PIPELINED LINEAR ALGEBRA CIRCUIT
Willi Geiselmann, Adi Shamir, Rainer Steinwandt and Eran Tromer, 2005
This is a highly sophisticated pipelined approach to matrix-vector multiplication in the block Wiedemann method. A highly simplified description will be as follows.
Basic Pipelined Idea
This simplified device consists of several stations connected in a pipeline. The i-th station is in charge of the i-th matrix row, and contains a compressed representation of the non-zero entries in that row. It is also in charge of the i-th entry of the output vector, and contains a corresponding accumulator. In each multiplication, the input vector is fed into the top of the pipeline, and moves down as in a shift register.
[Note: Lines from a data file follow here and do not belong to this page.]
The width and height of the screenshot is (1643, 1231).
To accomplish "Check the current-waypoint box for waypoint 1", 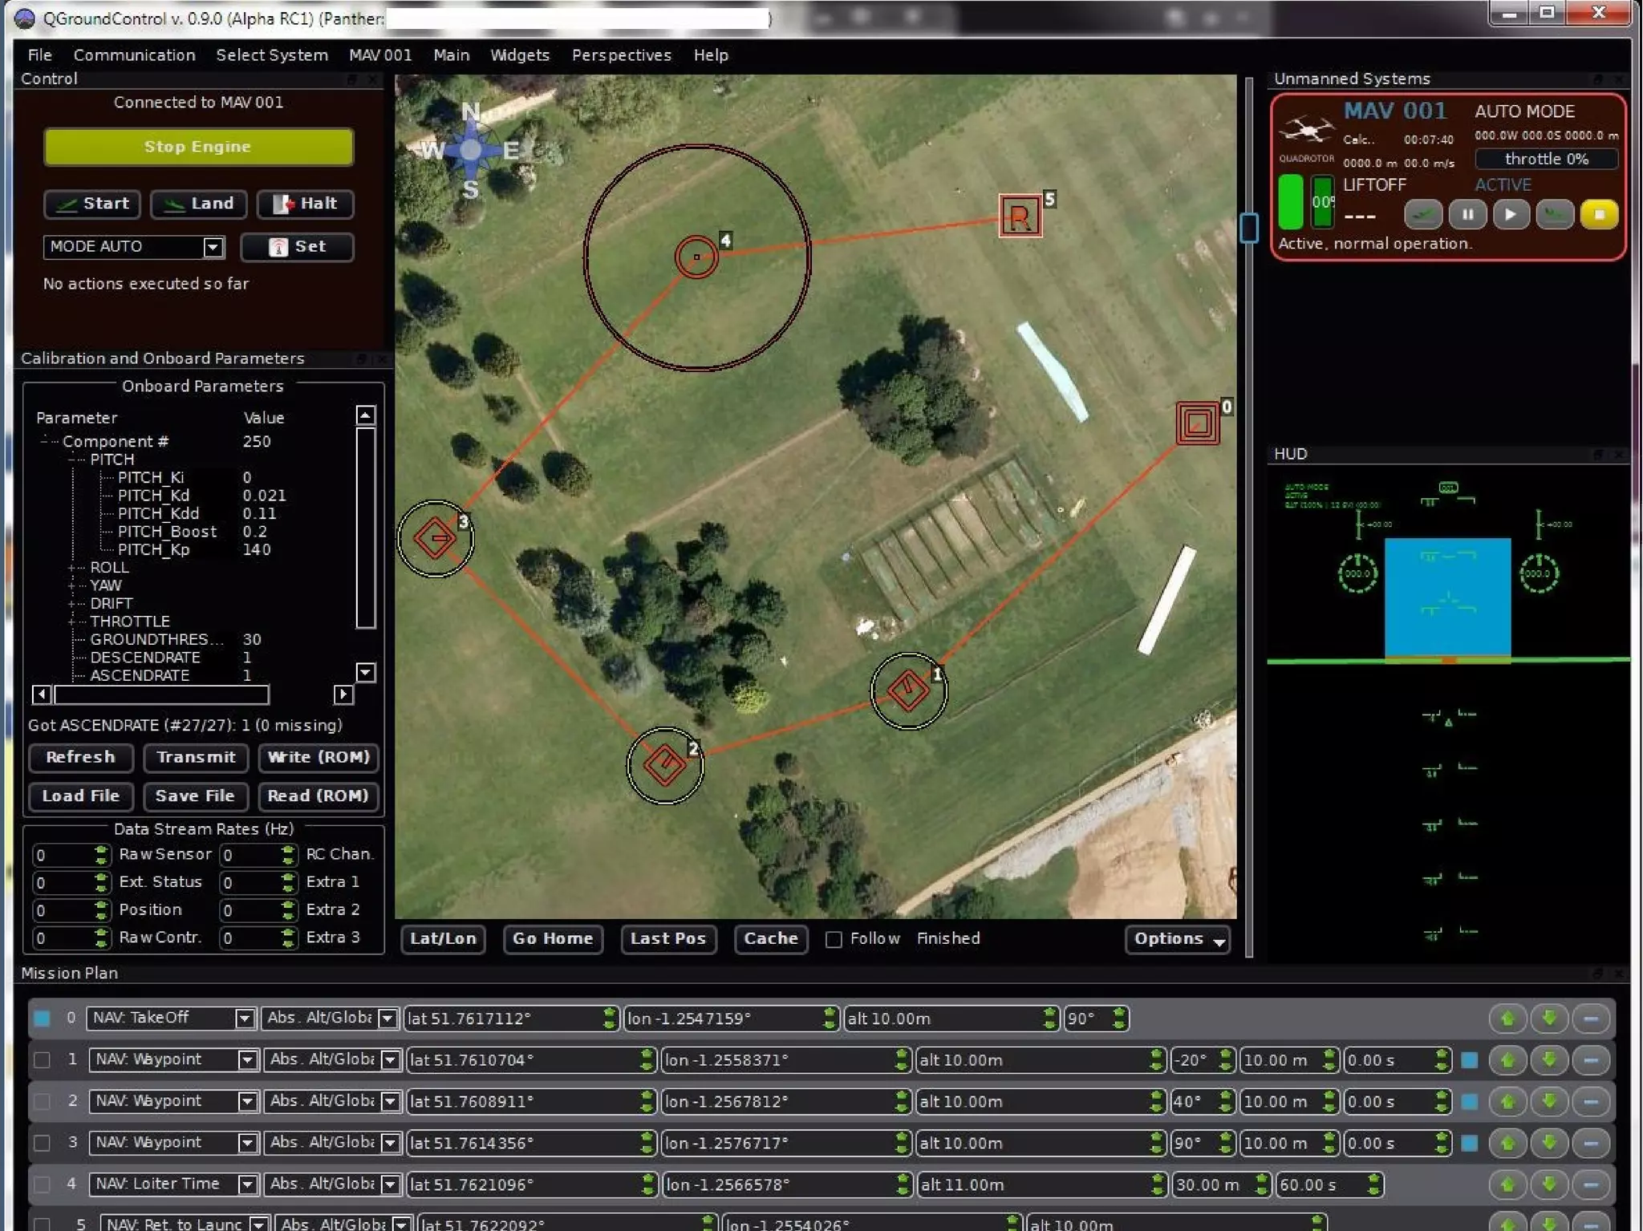I will click(42, 1060).
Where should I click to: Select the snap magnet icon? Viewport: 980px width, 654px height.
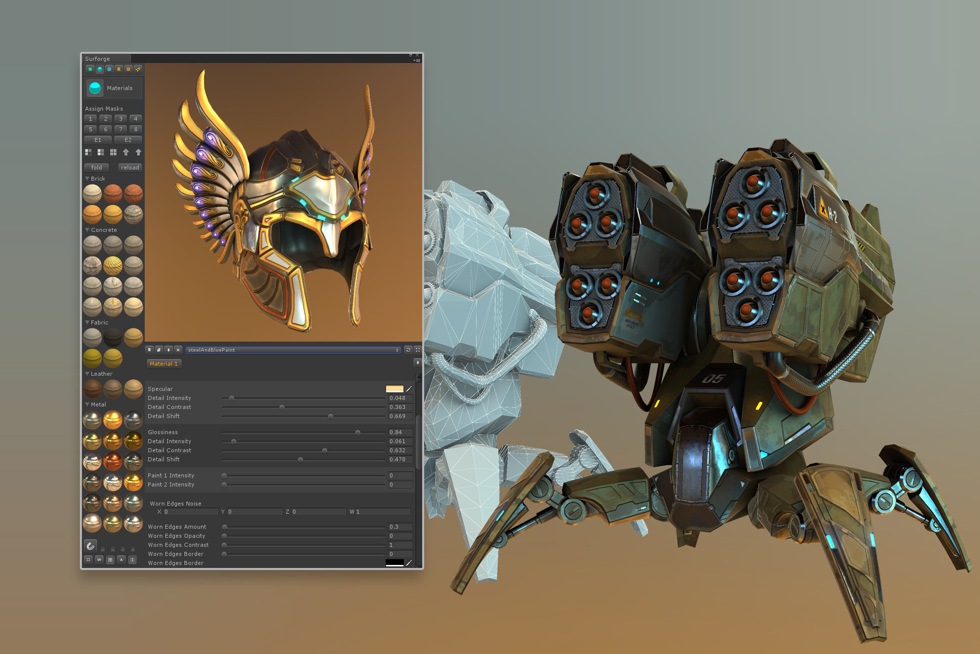90,545
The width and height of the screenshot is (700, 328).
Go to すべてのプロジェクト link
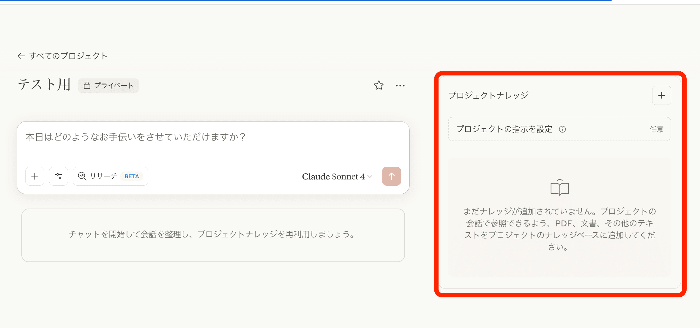(x=68, y=56)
As the entries of the vector pass by, the i-th station looks at all vector entries passing through it, identifies the ones corresponding to the non-zero matrix entries in row i, and for those entries adds 1 to its accumulator. Once the input vector has passed all stations in the pipeline, the accumulators contain the entries of the product vector. These can now be off-loaded and fed back to the top of the pipeline in order to compute the next multiplication.
Optimizations and Improvements
There are several ways to tweak the set up and optimize the performance of this device. But, by far, this is the best device proposed for the linear algebra system in NFS.